Q&A with Olha Yarema-Wynar, conservator at the Metropolitan Museum of Art.
How long have you been at the Met?
As of this June, I’ve been here for 20 years. I first came to New York with an invitation from the Ukrainian Museum, and people there took me to the Cloisters. When I saw the collection, I knew I wanted to work with it. Shortly thereafter, I noticed that the new head of the textile department was from Romania and had received an education similar to the one I received in Ukraine. I showed her my portfolio, and she hired me to work on a tapestry project.
What does your role as a textile conservator entail?

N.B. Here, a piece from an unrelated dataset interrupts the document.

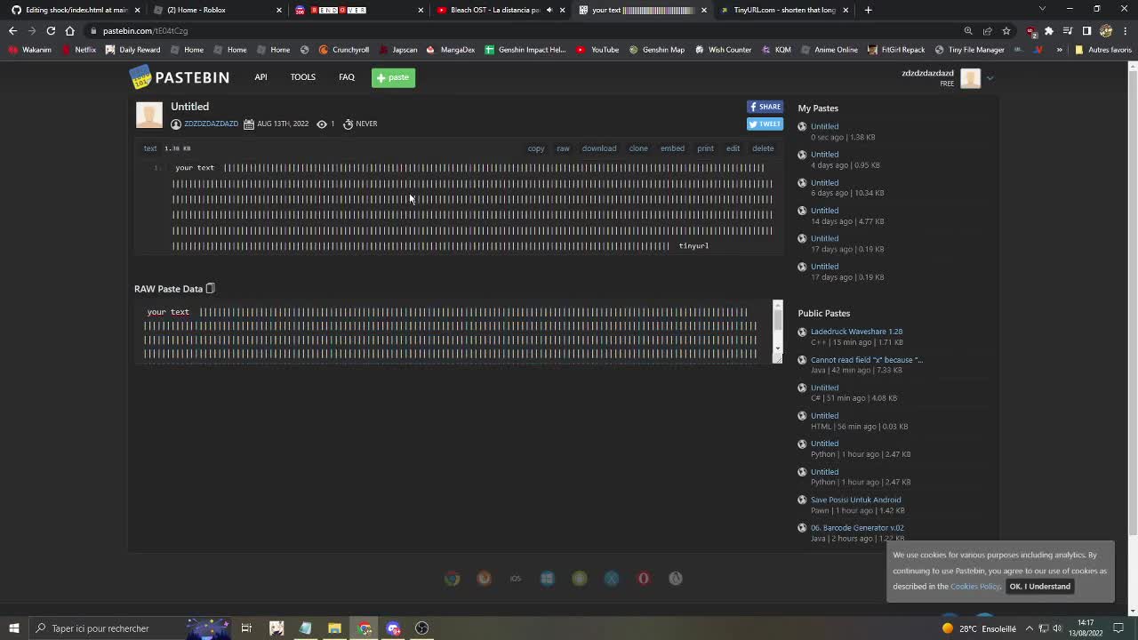Screen dimensions: 1138x640
Task: Click the lock icon in the address bar
Action: (92, 30)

I’m a tapestry liaison between the Departments of Arms and Armor, and European Sculpture and Decorative Arts. I oversee the tapestries in both departments, which are very different. I determine if conservation or preservation work is necessary for each tapestry. I prepare the works for exhibitions, rotations, and loans. As a team, all the conservators monitor environmental conditions in the galleries, and annually we closely examine the condition of the tapestries by checking for insects and cleaning accumulated dust. Additionally, I teach young professional colleagues and work with fellows and interns to pass along experience and knowledge.
Tell me about your involvement in the exhibition “The Tudors: Art and Majesty in Renaissance England” [on view through January 8, 2023].
Along with my manager, I’m involved with documentation, interdepartmental communication, coordination with lending institutions, conservation treatments, and specification requirements for installation. Our team has developed many methods over time, but installing tapestries is tricky because they’re often large and heavy. It’s a big responsibility, and we want the works to be safe.
The exhibition’s cocurator, Elizabeth Cleland, chose two tapestries from our collections to be displayed. One of them is the Lewknor Table Carpet  from the European Sculpture and Decorative Arts collection. And the other is Andromache and Priam Urging Hector Not to Go to War (from Scenes from the Story of the Trojan War) [ca. 1470–90] from the Medieval Department.
How did you prepare these textiles for the show?
The table carpet is a beautiful weaving. I enjoyed the challenge of working on it, because it’s a rare and very thin table cover. We had to wet-clean it, then stabilize areas with silk, and join slits or openings between the weavings. We also added lining on the reverse side to protect the fabric from dust. For the show, the carpet will be displayed as a table cover. After that, however, it will be shown in the British galleries on the wall.
The second tapestry’s colors are well preserved, but we had to join some slits, and add silk to weak spots and areas where it was missing. Then we attached narrow strips of fabric, called strapping, which will distribute the weight evenly when the piece is hung, and covered it with a lining and attached Velcro for hanging.
What is most rewarding about your job?
Conservation can be very complex and challenging, and you have to individually address each object’s needs. It’s always a pleasure to oversee an object from start to finish, with a successful finished piece hanging on the wall. The Met has some incredible objects in our collections. Working on these pieces to preserve them for future generations has been wonderfully gratifying.
What are some of the biggest challenges facing you in your job right now?
I wish I had more time to work and to help. I’m Ukrainian, and, in 2017, I became a Fulbright Specialist, participating in lectures and workshops throughout the country. When war broke out with Russia, I received a lot of outreach. With the support of my department, we recorded videos on how to quickly pack and preserve collections, then sent them to Ukrainian museums. It was not only helpful to them, but very rewarding for us. Our effort was not just about preserving Ukrainian heritage, but [also] saving artifacts of cultural importance that belong to all of us.